Tourists and the People They Attract

Most tourists to Cuba are Europeans and Canadians. Two or three times a week luxury cruise liners dock three blocks from our hotel, flooding the streets with camera toting gapers.


I doubted they got much further from the ship than a few blocks. Their presence drew the Habaneras who thrived off their tips:  the parade of stilted dancers who pranced down the streets accompanied by a tooting horn, banging drum and a huge waving cloth bird strung on three long poles; the cigar smoking ladies who lounged in doorways waiting for eager, and wealthy, photographers; the horse drawn carriages ready for a ride along the Malecon; restaurant musicians who played “Guantanamera” over and over for each wave of tourists; and at night, the prostitutes and hustlers pervasive in that area of town, illegal and denied by the officials.

According to one of our group who traveled in the interior on another program, rural people are open and friendly with no motive other than curiosity and hospitality. We were told that most Habaneras would not approach strangers on the street, so anyone who did was suspicious. There were the Cubans looking for a friend, always pleasant, curious, conversational but who invariably asked for something before parting, usually money, to buy his mother some oil, or a little for a special present for her child. Never very much by our standards. An American dollar was magic for someone limited to the non-convertible Cuban peso.


One enterprising young man pretended to be an interviewer. He carried a cardboard box with some coloring to make it look like a tape recorder. His microphone and headset were made from straws, tape and more cardboard. From a distance, his face was very serious and the tourists he interviewed joined in the shame after some puzzlement. He left them without any exchange of money or other items, so perhaps he was living out his own dreams.

At the University of Havana where we were taking our Spanish classes, some of the younger students I met had found a special Cuban friend and seemed surprised by their own popularity. The Americans would be expected to pay for meals since the Cubans certainly could not. Several people were taken to the homes of a friend and met their families. Always, they were shocked by the lack of amenities, like enough plates or cutlery to serve a meal to an extra person, but they were charmed by the openness and welcome they felt from the people they met. One woman paid for her friend to accompany her to one of the Cuban islands for a holiday, something he would never have been able to afford.

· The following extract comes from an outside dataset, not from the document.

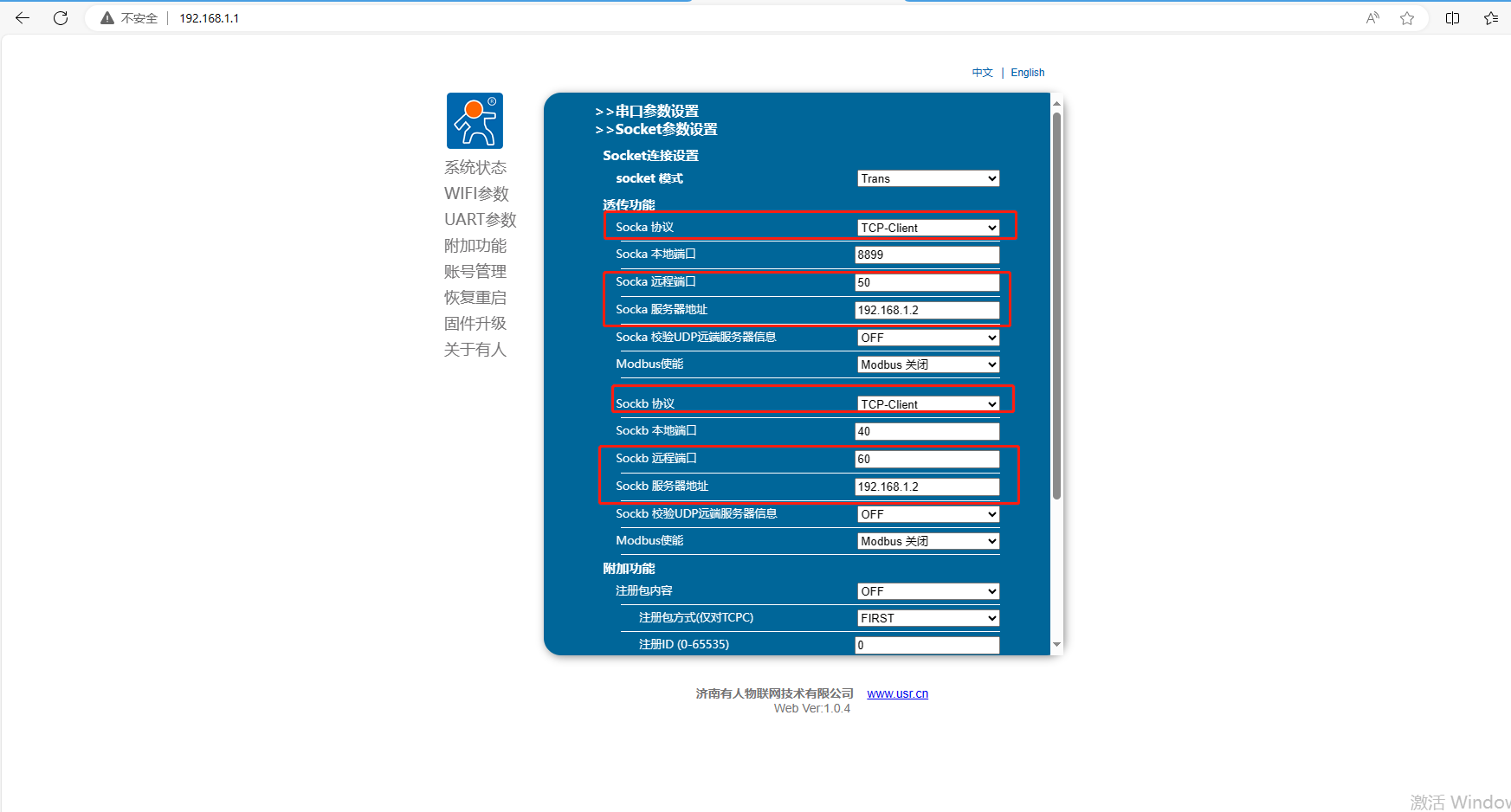Viewport: 1511px width, 812px height.
Task: Click the page refresh icon
Action: coord(61,18)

The inclusion of sex in the special friendship is not unusual. The Cuban people are very sensual. The girls are taught to flirt while very young, and they expect to be noticed. Our maestra told us that in one office where the manager tried to curb his impulse to give flattering comments after a training session on harassment, the women complained that he was ignoring them. However, in the pre-Castro days, the sexuality was restrained by the Catholic Church except where the gambling casinos flaunted their prostitutes, so most interplay between men and women was innocent. Now, however, the church has much less influence due the Castro’s suppression of the church’s influence. Younger Cubans never knew the degradation and corruption before the revolution and are unaware of Castro’s fury at the degradation of his people.

Carriage for Hire

I wondered how eager those Cubans would have been to seek out foreigners had they not been motivated by wanting a better life with a little more food and a few more things hard to buy without some access to the American dollar. What kind of friendship develops with such power differences from money and privilege?  Certainly, the official line prohibits prostitution, since one of the underlying reasons for the revolution was to stop the exploitation of Cubans by foreigners. I talked with some of the others about mutual manipulation, since both people got something out of the relationship. The Americans got a closer look at the “real” Cuba, and the Cubans had a willing listener and some relief from their woes. Maybe I’m too suspicious to feel comfortable in such a situation, or it may just be my normal reserve, but I did not find a Cuban friend and only shared those moments of discovery vicariously.